Drug for Secondary Hyperparathyroidism Meets Goals in Phase 3 Trials

AMG 416, a drug designed to treat secondary hyperparathyroidism (SHPT), has met its endpoints in a phase 3 clinical trial, the manufacturer Amgen in Thousand Oaks, CA, reported in July.

SHPT is common and can be severe in patients with chronic kidney disease (CKD) and in those receiving dialysis. At first, the parathyroid glands produce more parathyroid hormone in an effort to maintain normal serum calcium and phosphorus levels. However, as CKD progresses, SHPT can develop as the body shifts to a combination of abnormal levels of parathyroid hormone (PTH), calcium, and phosphorus.

The drug AMG 416 was part of Amgen’s acquisition of KAI Pharmaceuticals two years ago.

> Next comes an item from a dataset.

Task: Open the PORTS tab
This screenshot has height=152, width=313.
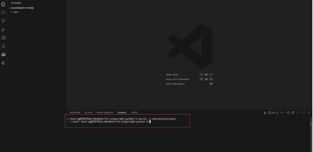Action: pos(134,112)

The phase 3 study of 515 patients to evaluate AMG 416 (formerly known as velcalcetide) met its primary endpoint and all secondary endpoints with statistically significant results.

The primary endpoint was the proportion of patients with greater than 30 percent reduction from baseline in PTH levels during weeks 20 to 27 of the trial.

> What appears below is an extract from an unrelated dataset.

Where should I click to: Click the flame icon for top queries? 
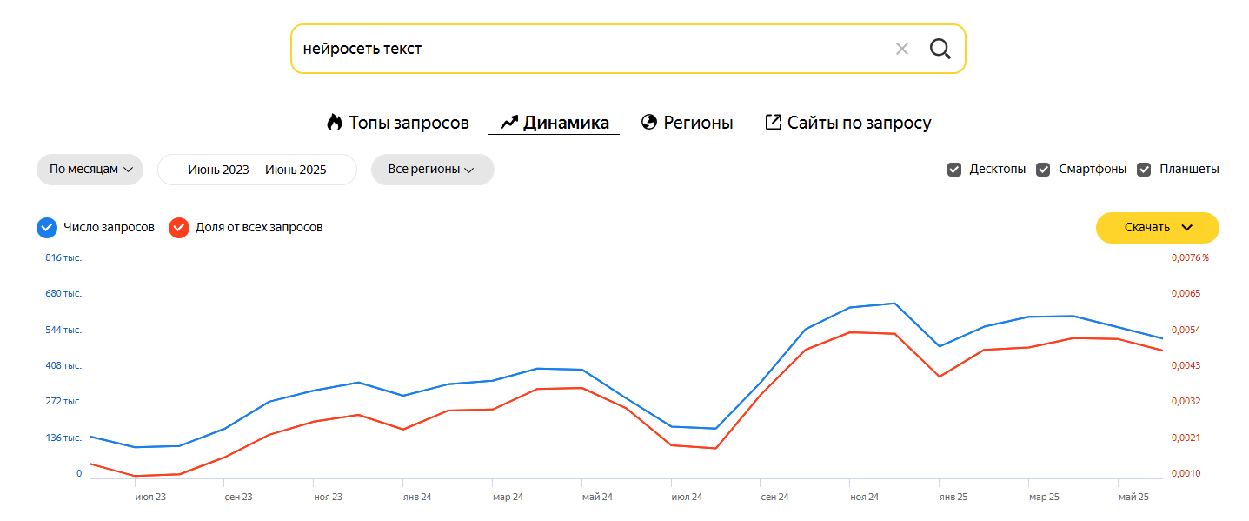(335, 123)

Of the patients taking the drug, 75.3 percent achieved a reduction of more than 30 percent from baseline in PTH, compared with just 9.6 percent in the placebo arm. Secondary endpoints included the percentage change from baseline during weeks 20 to 27 in serum phosphorus concentration (mean changes of −9.63 and −1.60 percent among patients in the study drug and placebo groups, respectively) and corrected calcium concentration (mean changes of −6.69 and 0.58 percent among patients in the AMG 416 and placebo groups, respectively).

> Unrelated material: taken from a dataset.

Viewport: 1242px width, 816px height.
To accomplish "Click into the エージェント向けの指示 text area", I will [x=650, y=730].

“There is an important role for an effective calcimimetic [drug] that can be administered intravenously with hemodialysis to help treat this disease,” said Sean E. Harper, MD, executive vice president of research and development at Amgen. “We look forward to sharing results from a second placebo-controlled study later this year, and a head-to-head study evaluating AMG 416 compared to cinacalcet next year.”

Some adverse effects were reported by Amgen in the study group versus the placebo group, including blood calcium decrease (66.7 and 12.0 percent), diarrhea (14.3 and 10.0 percent), and muscle spasms (11.1 and 6.2 percent), respectively. Serious adverse events were reported in 24.6 and 27.4 percent of patients who received AMG 416 and placebo, respectively. For example, vomiting was reported in 7.5 and 3.1 percent of patients treated with AMG 416 and placebo, respectively. Symptoms of hypocalcemia were reported in 6.7 percent of patients who received AMG 416 versus no hypocalcemia in the placebo group.